__Assignment__: Beginning with the line that contains "Viewport: 539px width, 392px", write out each remaining line of the records below exactly. Do not copy any picture.

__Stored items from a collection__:
[Start of section]

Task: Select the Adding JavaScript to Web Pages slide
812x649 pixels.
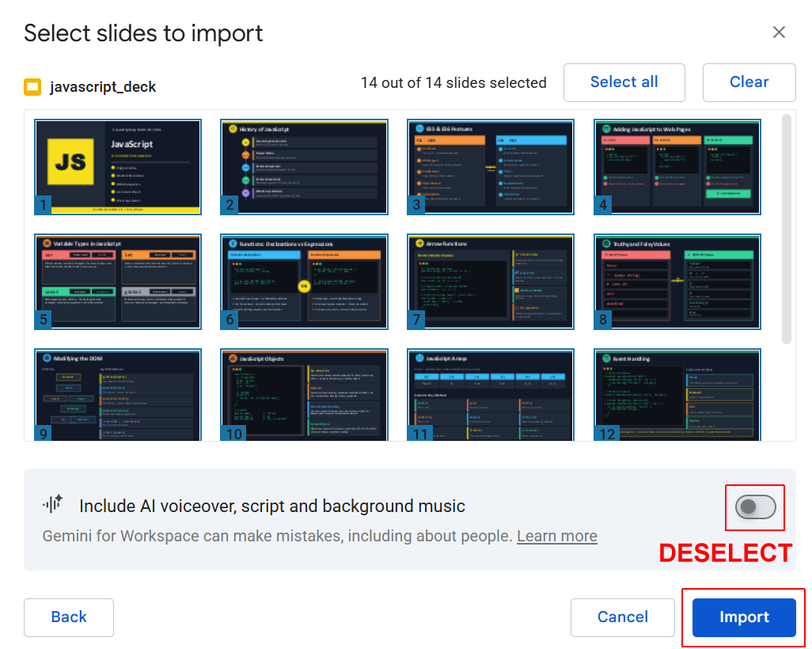Action: click(677, 167)
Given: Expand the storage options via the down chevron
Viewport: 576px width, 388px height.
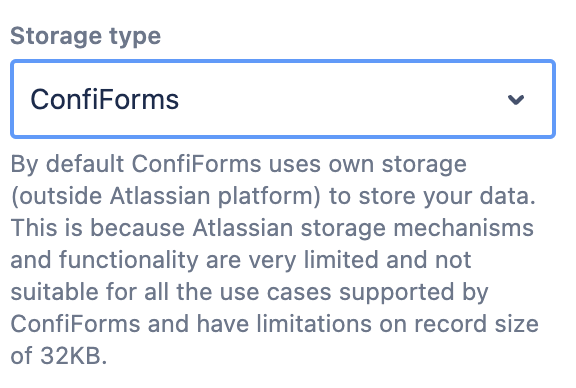Looking at the screenshot, I should pyautogui.click(x=516, y=100).
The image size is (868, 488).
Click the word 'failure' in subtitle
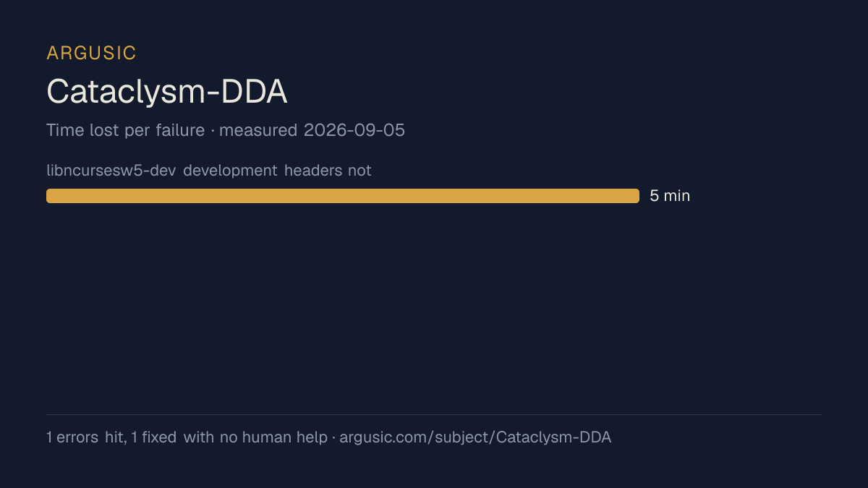[x=180, y=130]
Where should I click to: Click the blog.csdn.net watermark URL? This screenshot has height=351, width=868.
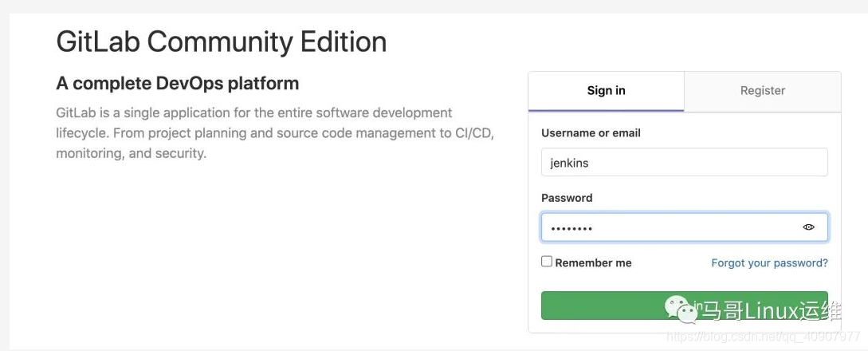tap(763, 337)
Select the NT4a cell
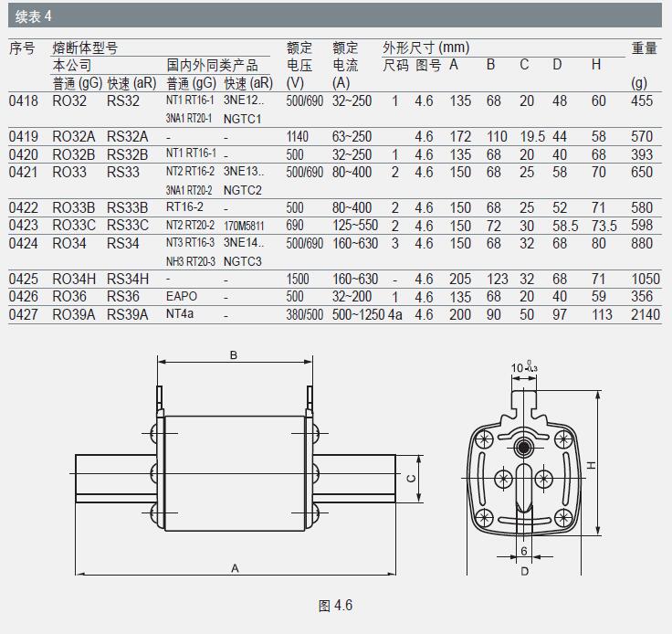672x634 pixels. point(180,314)
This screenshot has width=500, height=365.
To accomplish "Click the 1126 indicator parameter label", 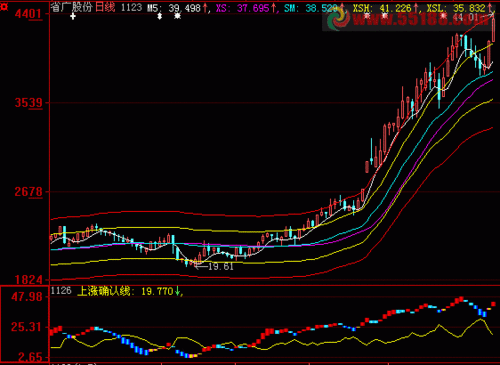I will [x=61, y=291].
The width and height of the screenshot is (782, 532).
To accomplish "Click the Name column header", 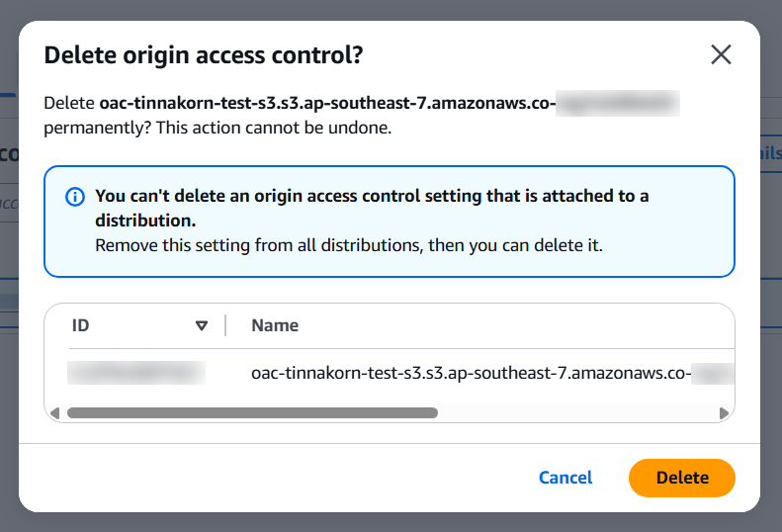I will (x=275, y=325).
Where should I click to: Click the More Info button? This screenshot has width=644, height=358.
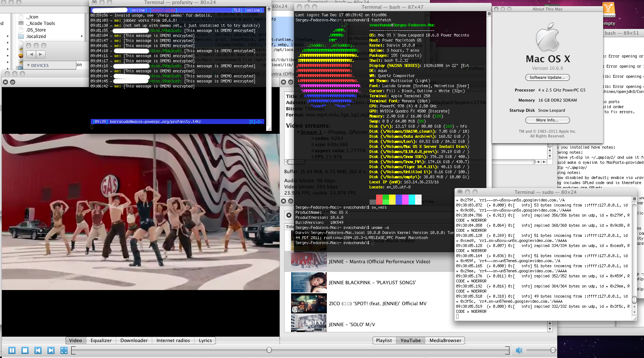coord(547,120)
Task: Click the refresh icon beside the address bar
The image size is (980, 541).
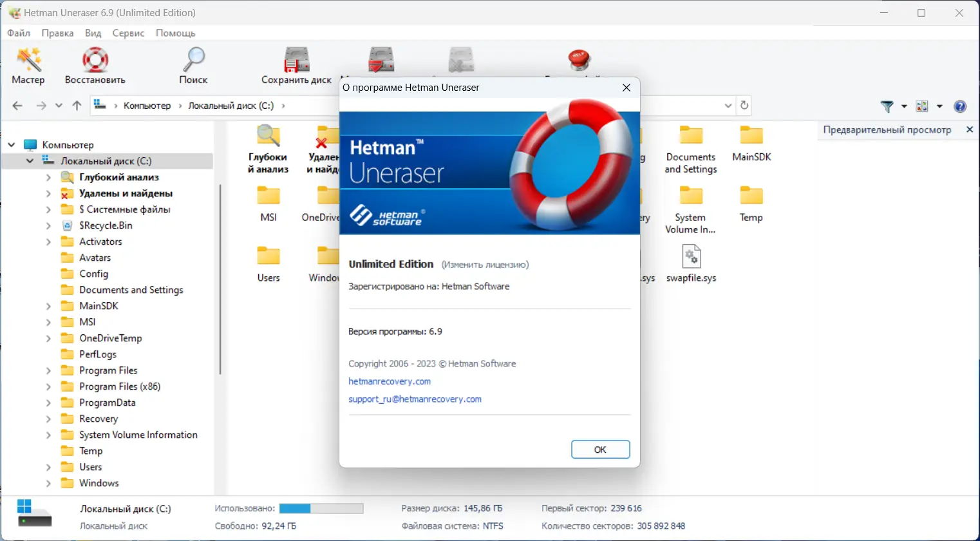Action: tap(744, 105)
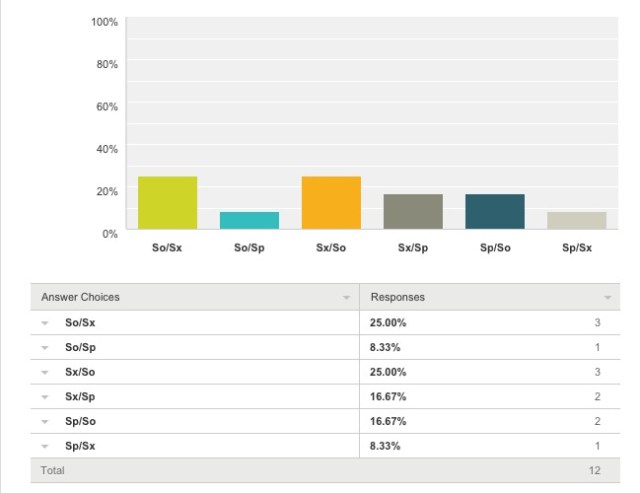Click the light gray Sp/Sx bar
Image resolution: width=640 pixels, height=493 pixels.
pyautogui.click(x=577, y=220)
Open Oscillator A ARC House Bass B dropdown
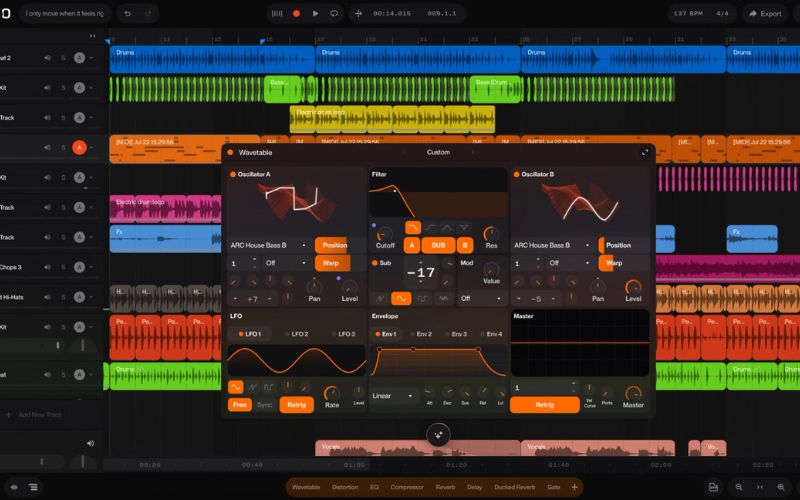800x500 pixels. [268, 245]
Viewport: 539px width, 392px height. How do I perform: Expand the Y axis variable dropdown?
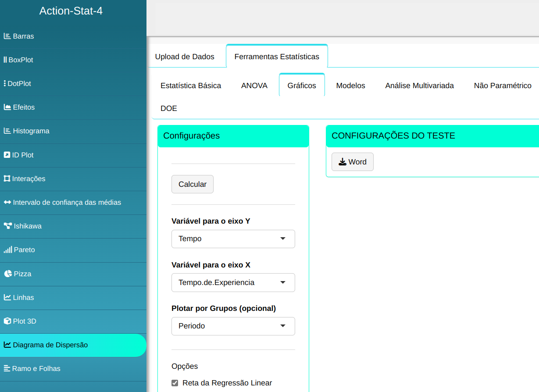[x=233, y=239]
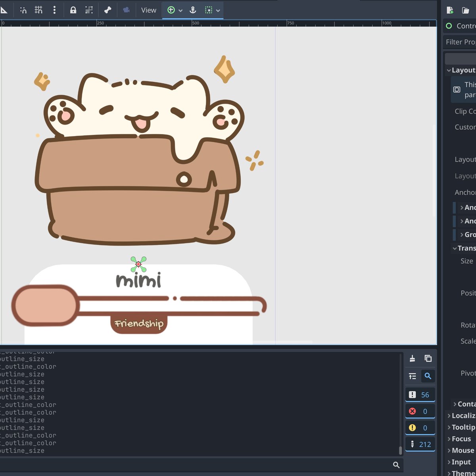Viewport: 476px width, 476px height.
Task: Click the new script icon top right
Action: coord(450,10)
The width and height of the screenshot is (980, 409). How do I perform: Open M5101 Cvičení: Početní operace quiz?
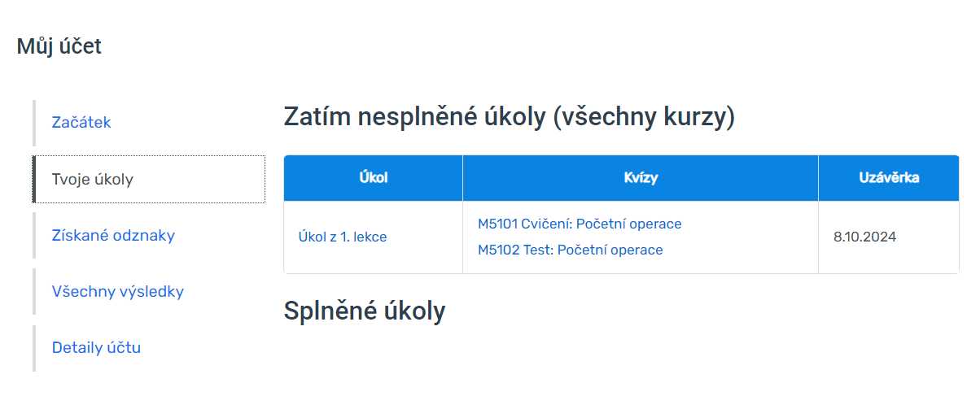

[End of section]

__Completed exercise__:
Viewport: 539px width, 392px height. How do I perform: Expand the Y axis variable dropdown?
[x=233, y=239]
Viewport: 476px width, 476px height.
Task: Click the new script icon top right
Action: coord(450,10)
The width and height of the screenshot is (980, 409). How do I perform: Open M5101 Cvičení: Početní operace quiz?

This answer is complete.